Stylin’

I have spent the last 15 years writing basically butt-ugly web pages. I have always been proud that my pages have a certain Joie d’Ordure. I think it has been the absolute lack of aesthetic values that have made my web pages stand out. They are memorable in their butt-ugliness. I have received countless complaints from sensitive web surfers about how my pages hurt their eyes or their sensibilities. These same self same surfers continually return to my pages because I offer something that is hard to find on the internet – good content.

So, when I was asked to teach a course in web page design, I thought it was a joke. Sure, I know how to make a web page. I am up on all the latest CSS tricks and techniques. I am not, however an artist, just a poor mechanic who can cobble together a working page in a matter of minutes.

Last week I finished teaching Art 144 – Web page Design, for the second time, and I have been looking at the student projects and some of them are damn fine. I tried to give the kids in my class all the tools that they could use to make a web page, but little guidance as to what makes a good web page. We discussed it in class, but I limited my comments on design to a saying borrowed from my wife’s aviation career. Any landing that you can walk away from is a good landing – translated to web pages – Any web page you can read is a good web page.
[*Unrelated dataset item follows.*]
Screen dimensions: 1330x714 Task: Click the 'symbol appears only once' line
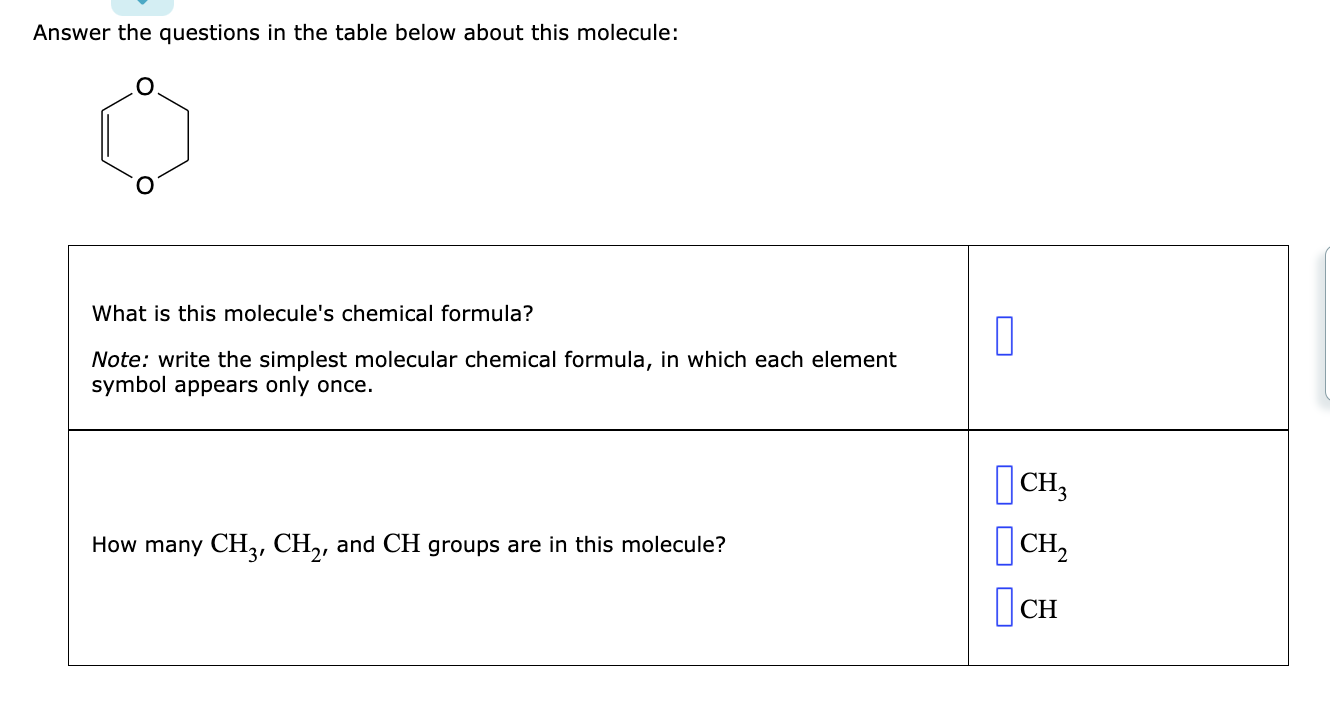point(232,385)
The last four class periods, I banged into their pointed little heads a three-column template. I wanted them to be able to make a top banner, left and right floating columns for ads and menus, and a footer at the bottom of the page. This is very easy to do with CSS, but I wanted them to be able to understand what they were doing so they did not need a template or a cheat sheet. I wanted them to be able to do it in notepad if needed. The CSS is very simple. I wanted them to use DIV tags instead of tables. At least four times each class I started with a blank screen and built the three columns. I had different students try it on the screen and I got it so some of them could call out “Float Left!” when I came to the right place in the style section. The class took this and ran with it.

I suppose I yelled out things like “Don’t use too many fonts”, “Don’t use color unless it really means something”, “Don’t use the marquee tag or the blink tag”, “KISS (keep it simple stupid)”, “Use white space to separate ideas” and so on for the whole three hours. Something must have stuck, because the class projects were very good.

I recently have been faced with declining ad revenue from my harmonica sites. I make up for this with the FreeNameAStar site, but I wanted to do a rewrite on one the harmonica sites to make it more search engine friendly. Using the three column design that I forced on my class, I began to rewrite the site template.

I made the template as simple as I possibly could. I have a top banner 60 pixels high by 100% wide. Above the banner, I have a thin ad link bar. Under the banner, I have a thin strip with a search box and an email contact. The left column is 120 pixels wide and has one ad tower. The right side is 200 pixels wide and has links to my related sites, a drop down box with the archive files, and then links to articles that I’ve written over the years.

The bottom banner has the WebRing code (one of the lost secrets of driving traffic.) It also has the hard coded links to all the articles on the site. I hard coded them in the bottom banner because the rightmost menu is done in JavaScript. Spiders won’t crawl inside of JavaScript so I wanted to make sure that the web spiders find all of my pages, that’s why I link everywhere in the bottom banner area. This bottom banner is a server side include and has the MyBlogLog code and other scripts to help me with the web stats.

I made the right column menu JavaScript to keep the real content nearer to the top of the page. On the old web page, there was so much crap that the spiders didn’t get to the important content until 5K into the html. This hurts me in the search engine rankings.

The context ads on the left hand side are subtly colored, while the rest of the site is starkly black and white. This makes the ads, situated in the “hot spot”, sparkle just a little more.

The site looks a little Web 2.0-ish. I am not fond of that style, but I have to admit that it is easier to read and it loads much faster than it used to.

The results are that in two days of running the new site, I have tripled my eCPM (measure of how many people click ads). The old ads were at the top of the page and on the right hand side after some menus. Now the ads are on the left only (except for the link bars) and are right up against content. The content has more space between entries and some white space padding. The ads are very readable and difficult to ignore. The context ads for my harmonica site are all about harmonica amplifiers, harp amps, and microphones, giving surfers a real reason to click the ads.

I will see if my search engine hits go up as the new page is spidered. This takes months sometimes, as the search engines don’t rebuild their indexes every day. There is always the danger that I took something off the site that will lower my search traffic. 85% of my traffic comes from searches and the rest comes from my die hard fans. I’ll report in a few weeks how my search engine traffic is holding up.

I only applied these changes to the blog part of my pages. Now I have to rewrite all of the other pages. Some are technically in violation of the search engine Terms of service, so I have to get to it. I can apply the new template to every page on the site and if I am lucky, I might double my income.